### TASK TO COMPLETE:
Your task is to copy the lines from the line containing "This screenshot has" through the end of the listing below, both included, without any pictures.
SOURCE MATERIAL below:
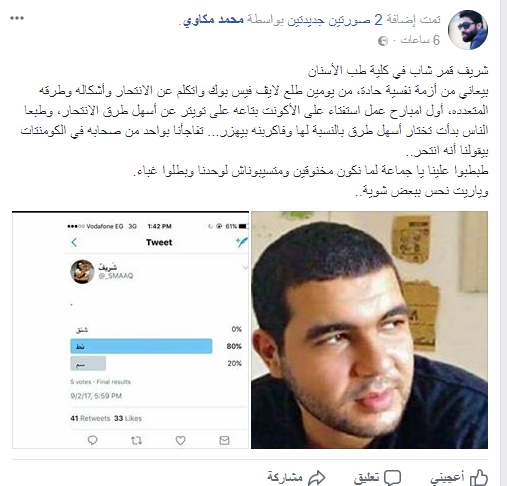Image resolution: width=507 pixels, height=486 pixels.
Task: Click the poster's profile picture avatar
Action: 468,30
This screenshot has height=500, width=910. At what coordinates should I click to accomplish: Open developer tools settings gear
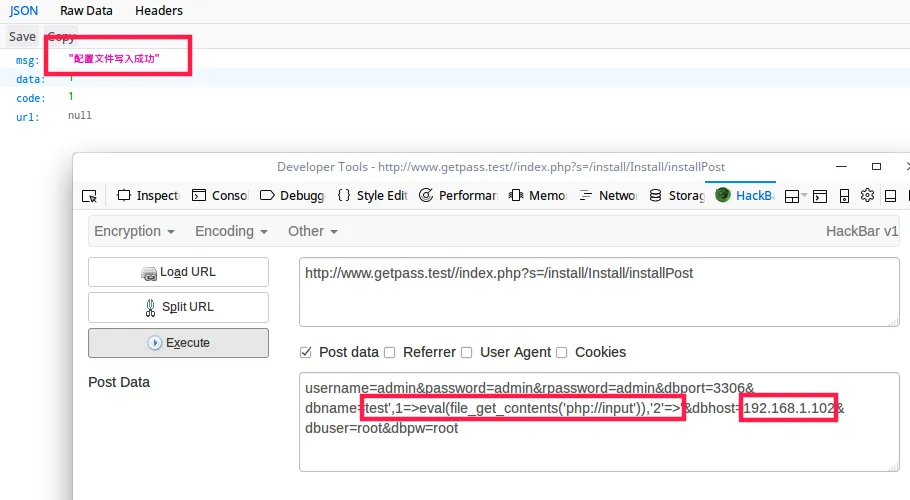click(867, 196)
End of SOURCE MATERIAL.
### PROBLEM SOLUTION:
This screenshot has height=500, width=910. At what coordinates should I click to accomplish: Open developer tools settings gear
click(867, 196)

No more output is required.